A specialty pharmaceutical company growth strategy includes frequent acquisitions ranging from a single product to a small company.  Their rapid and continual growth led to the tripling of their southeastern distribution center’s footprint.
However, not all product integrations are of a scale that culminates in a building expansion.  Often, they are acquisitions of opportunity that must be executed with speed and precision.  Such was the case with a smaller-scale acquisition of a family of prescription products that required less than a 24-hour turnaround from receipt to shipping customer orders.


Due to the financial, legal, and regulatory hurdles that must be cleared, the exact day of the close of an acquisition may not be known until it is within hours of occurring.  Upon the close of the deal, all activities to make the acquisition a reality must be in place and ready to execute.  The time we would like to have is not built into the timeline because doing so would result in lost sales and profit, either by customers building inventory prior to the close, or by late or missed shipments immediately after.  For that reason, the expectation is that once the deal closes, product is moved over night and shipping resumes the following business day.

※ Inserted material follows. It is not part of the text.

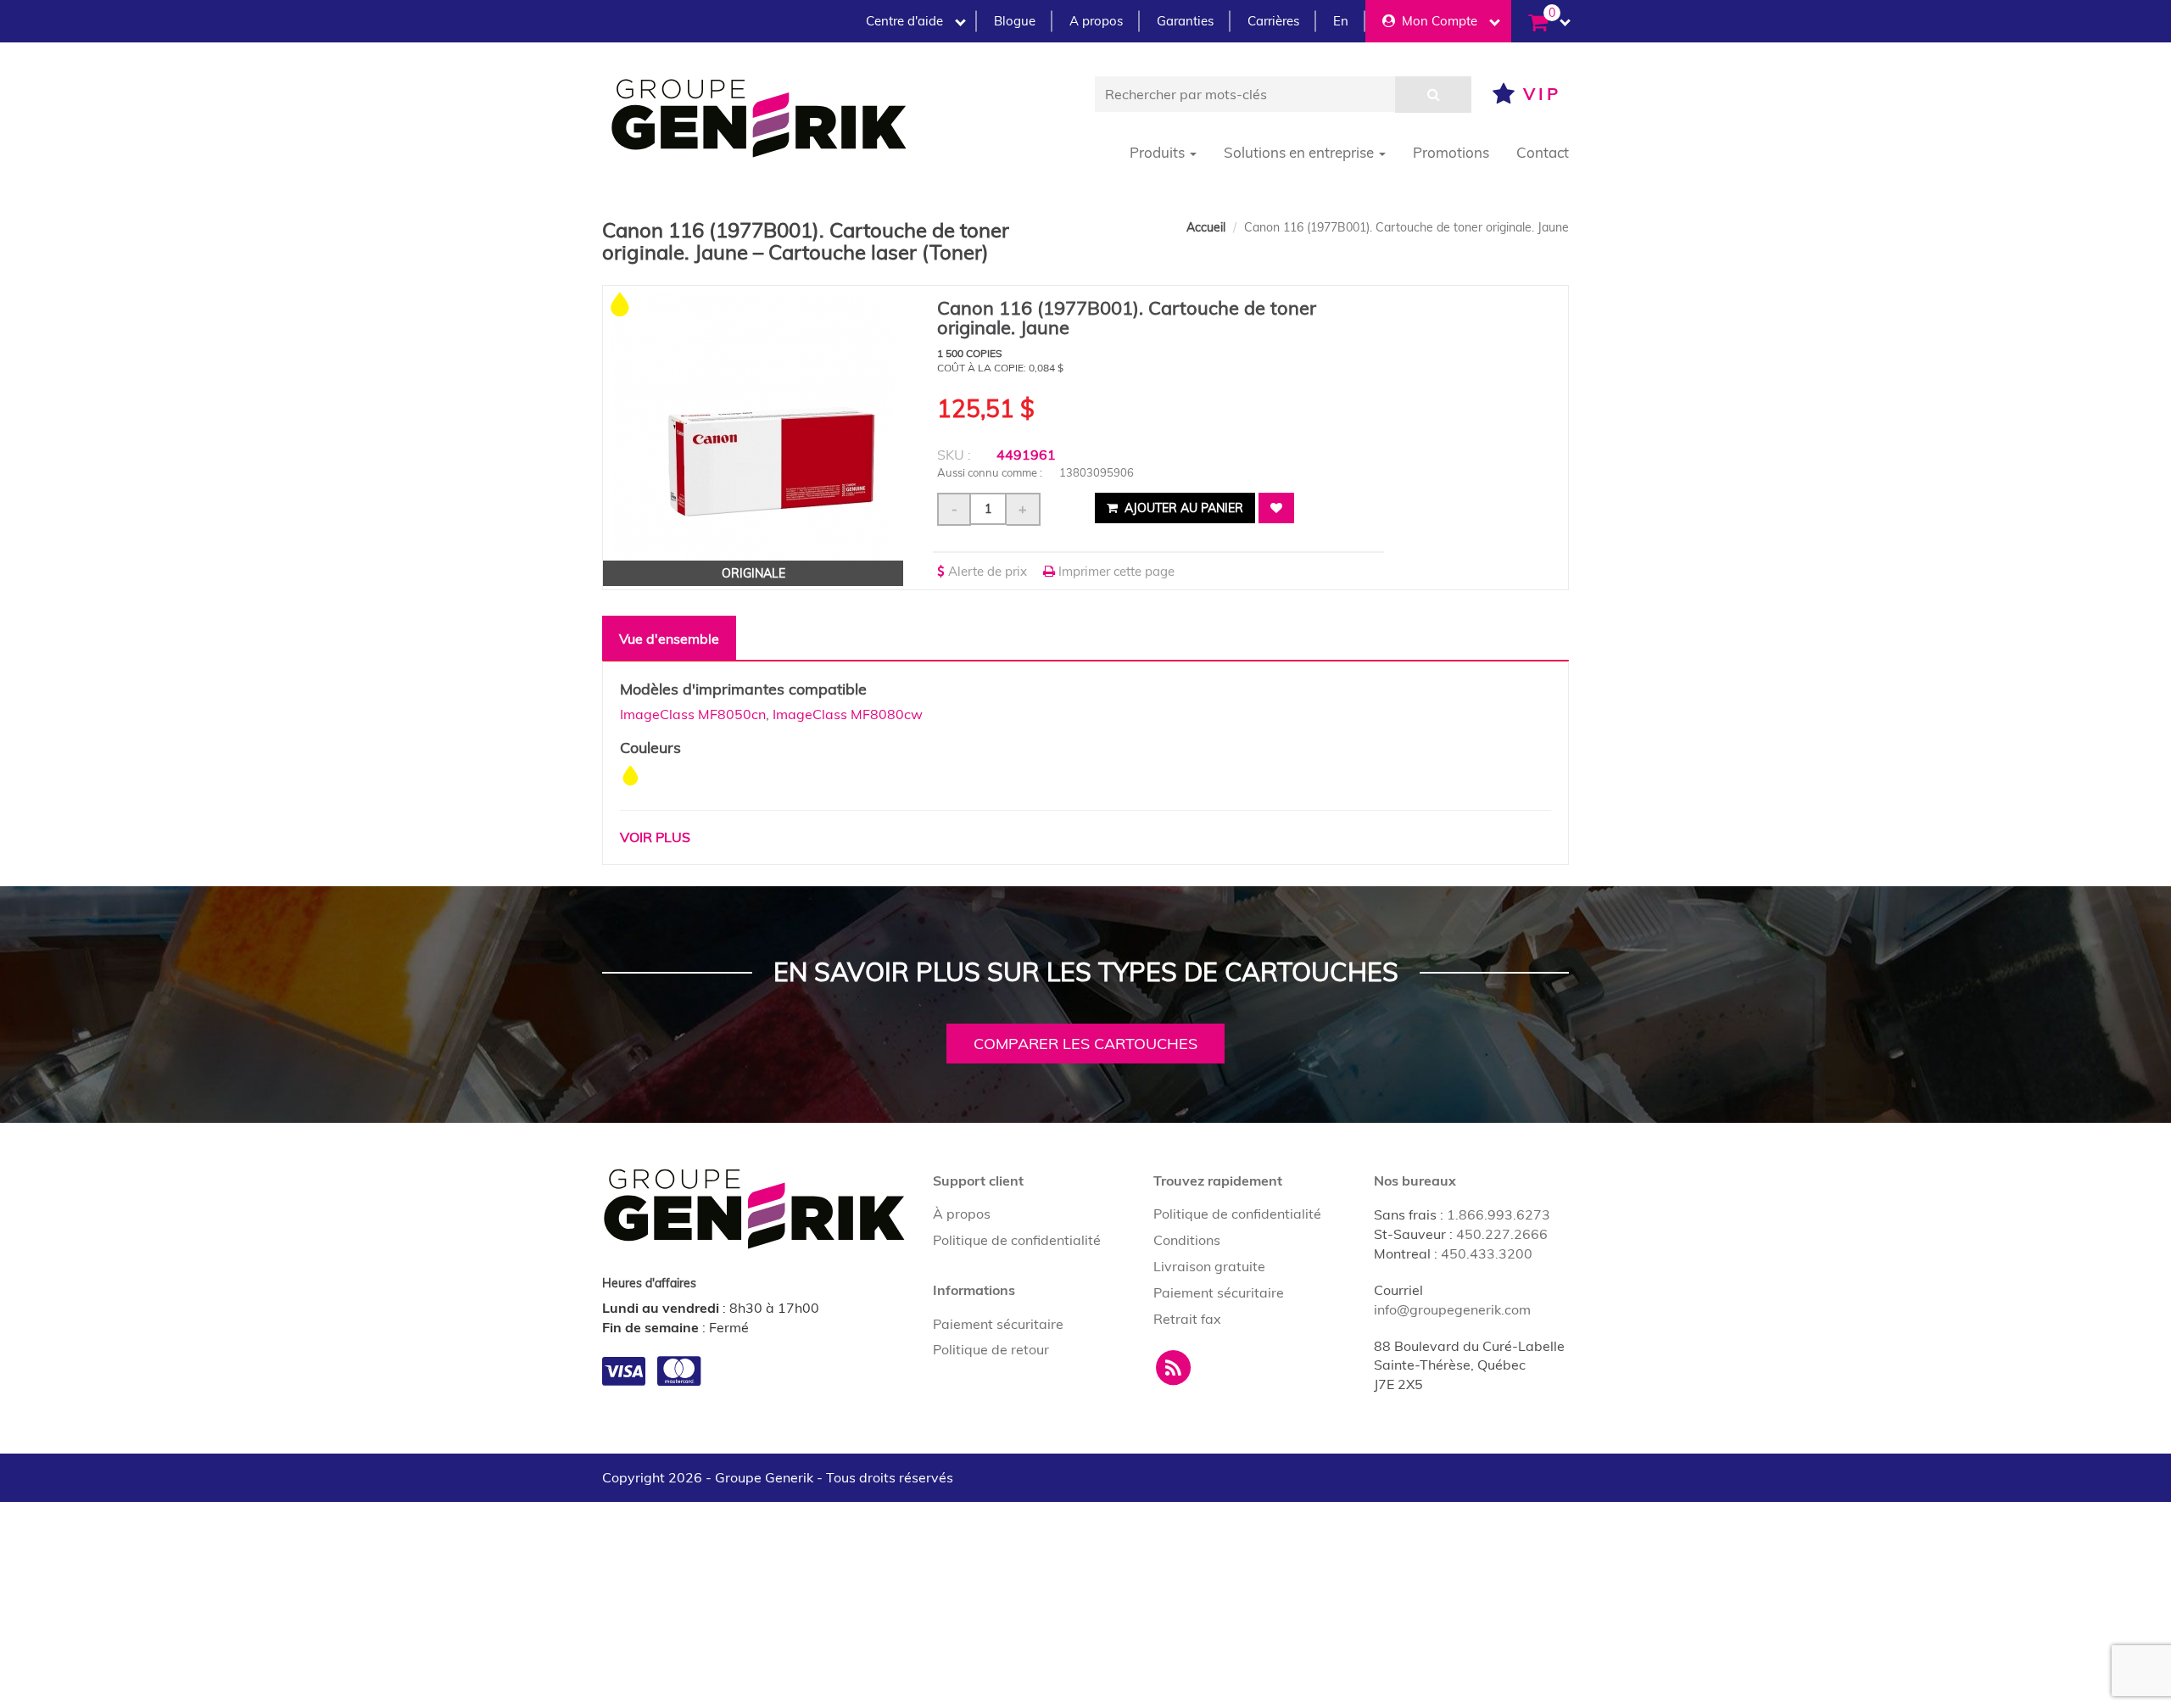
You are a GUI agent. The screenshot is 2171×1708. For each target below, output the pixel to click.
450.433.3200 (1486, 1253)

Although smaller acquisitions are assumed to be quick and easy, the reality is that the same processes must be followed as is done with larger acquisitions.  Items Kenco prepared in advance include:

  • Space: Evaluated space requirements of new products prior to arrival to provide smooth flow once product was received.  Determined the proper zone and replenishment quantities in the forward pick locations to help integrate the new items into the established flow of the operation.
  • Training: Identified special requirements, such as packing and labeling, prior to product arrival to help avoid surprises and delays.  Having proper procedures and training in place ensured quality service from the start.
  • Documentation: Involved Kenco Quality in transition to ensure Certificates of Analysis (COAs), Shipping Authorizations, and other required documentation were in place and the necessary reviews had taken place.  Without this coordination, there was risk that orders could have been delayed at the time of shipment.


This pharmaceutical’s smaller-scale acquisition was successful in large part because of the planning and coordination by Kenco with the customer in the days leading up to product transfer.  As a result, initial profits associated with the purchase were maximized because no inventory build-up by the end-customer was necessary and product availability and continuity were maintained.

  • WMS: Ensured that system setup was complete for the new items so the first receipts were processed timely and product could be moved directly into forward pick locations.  Verified the product definition was complete and accurate for problem-free receipt, handling, and order processing.